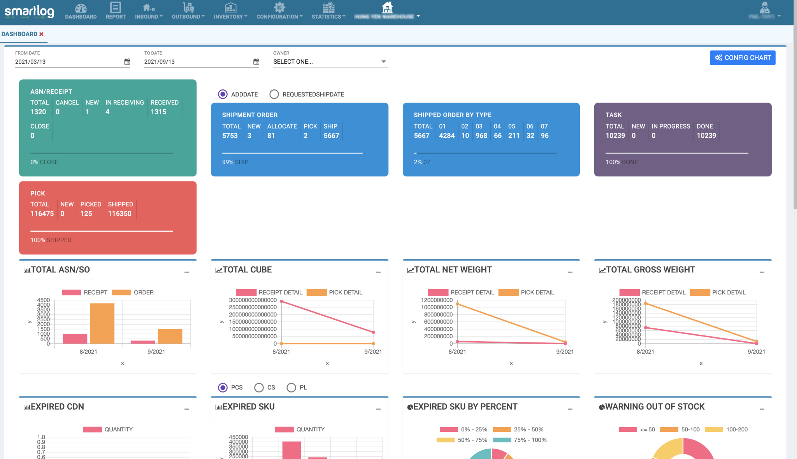Click the Dashboard gauge icon in navbar
The width and height of the screenshot is (797, 459).
point(81,8)
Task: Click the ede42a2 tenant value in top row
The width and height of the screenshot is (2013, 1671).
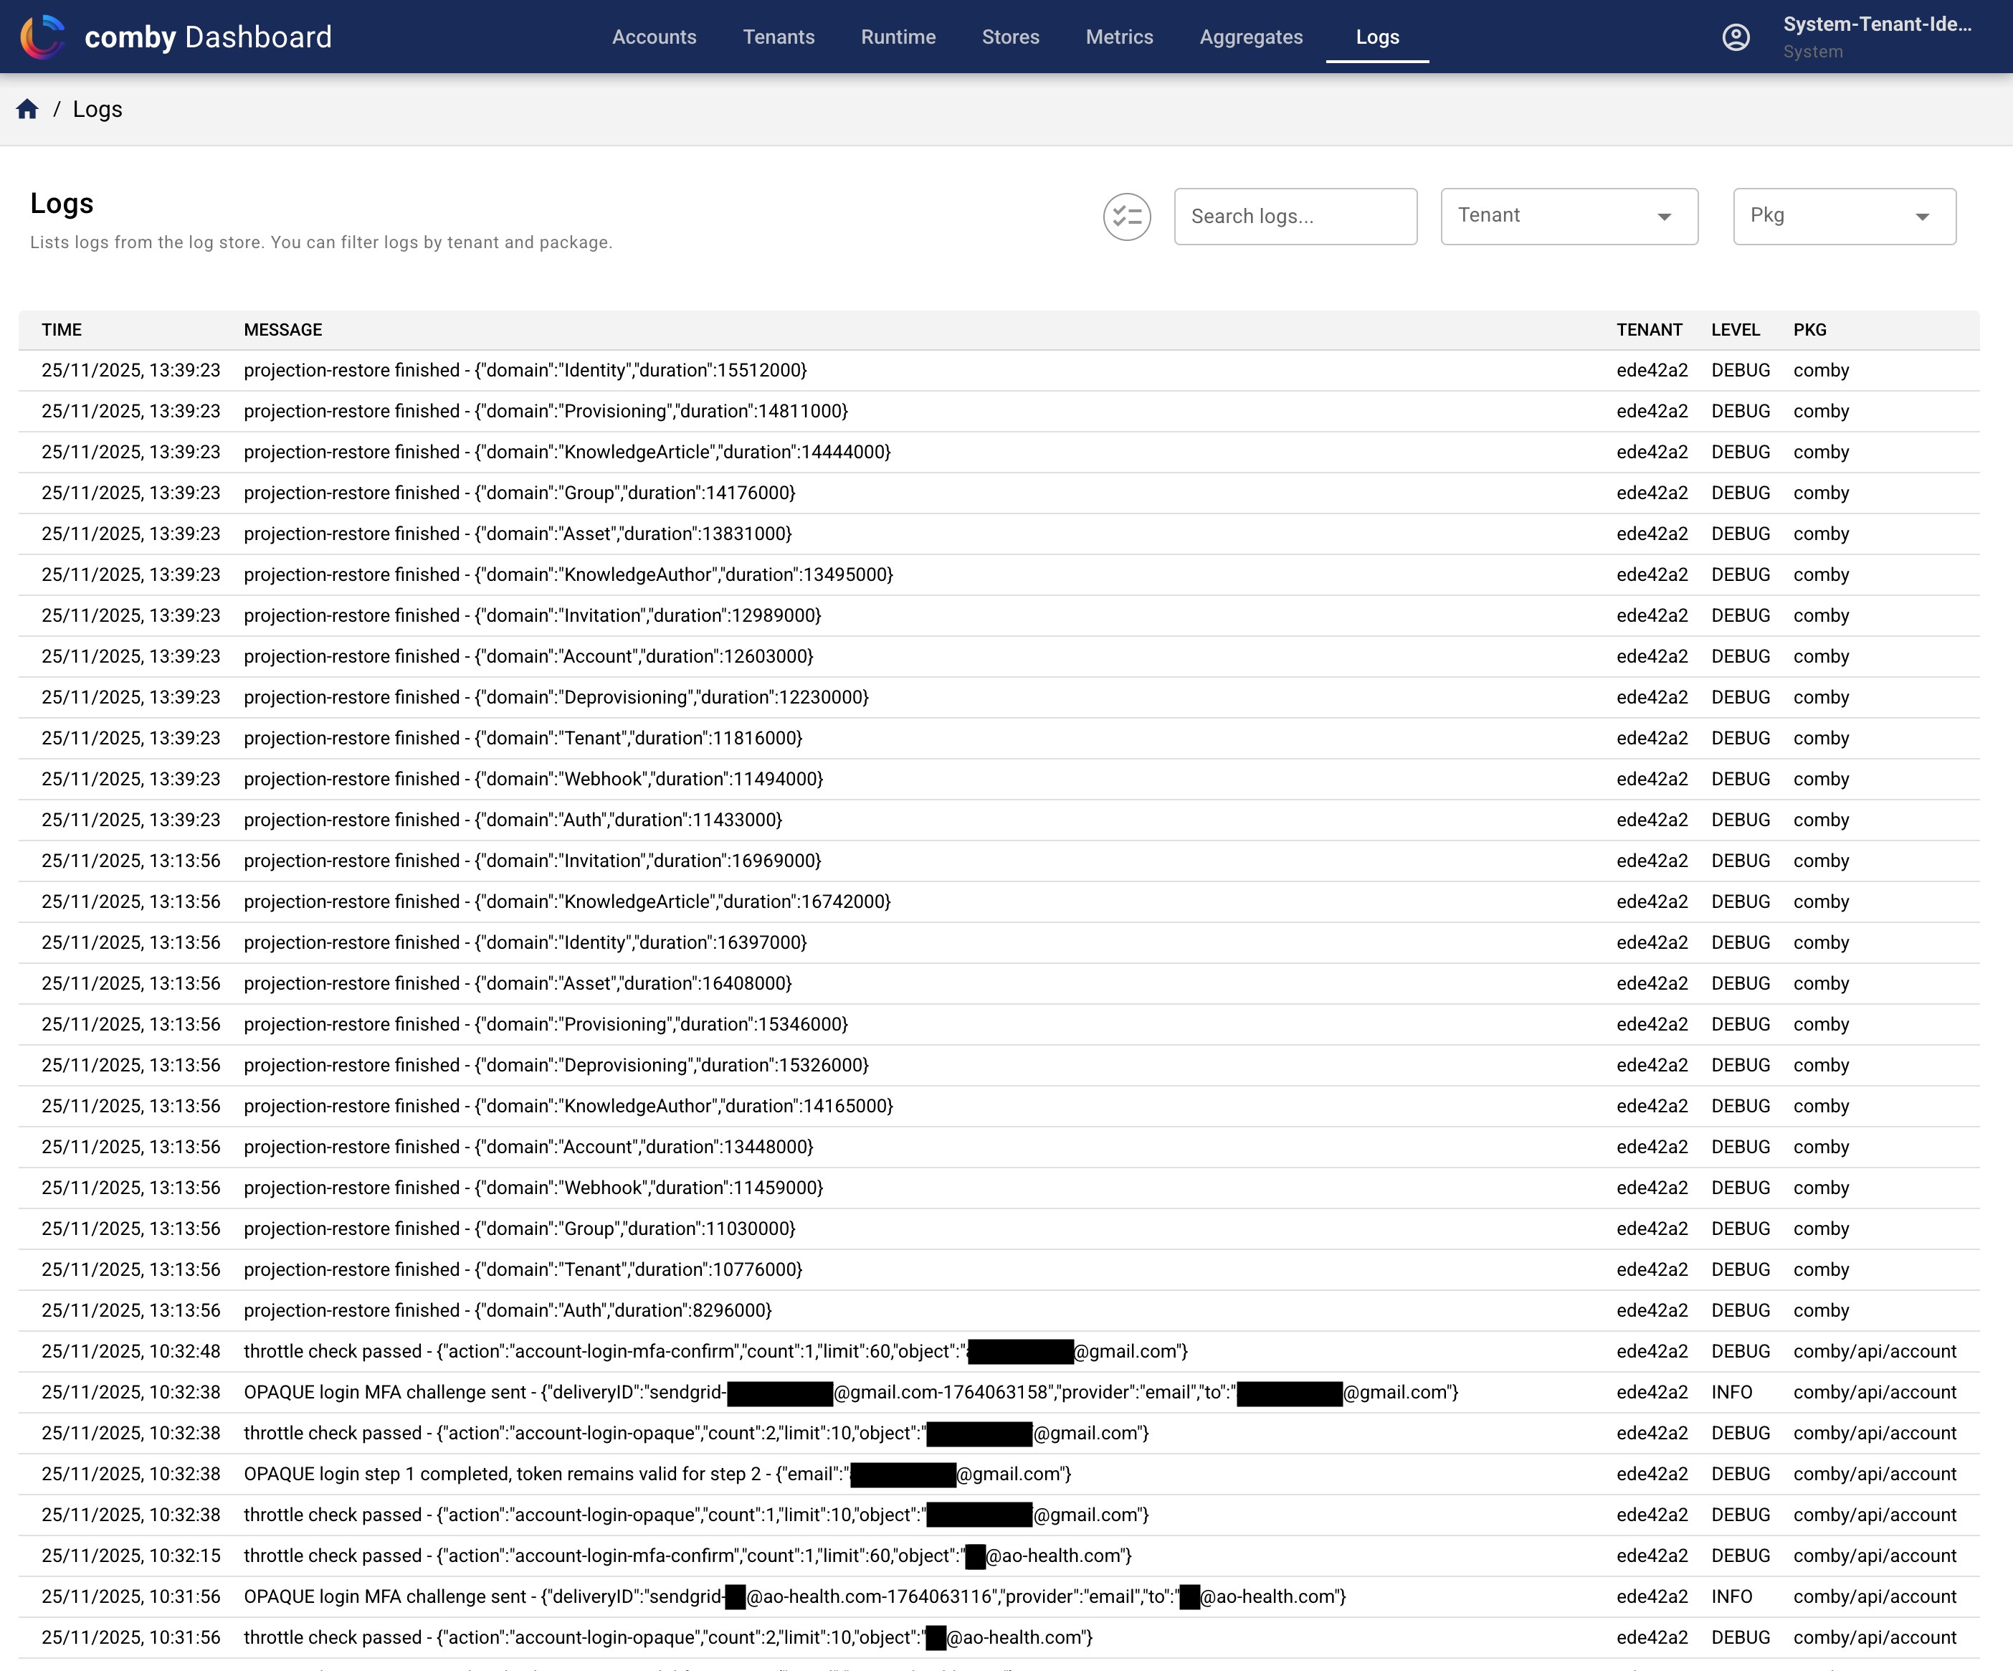Action: [1651, 370]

:::::

*Requirement*:
Your task is to copy word for word the lines from the line containing "The width and height of the screenshot is (2013, 1671)." to the end of the listing, both included, and to drop any pictures.

*Result*:
The width and height of the screenshot is (2013, 1671).
Action: [1651, 370]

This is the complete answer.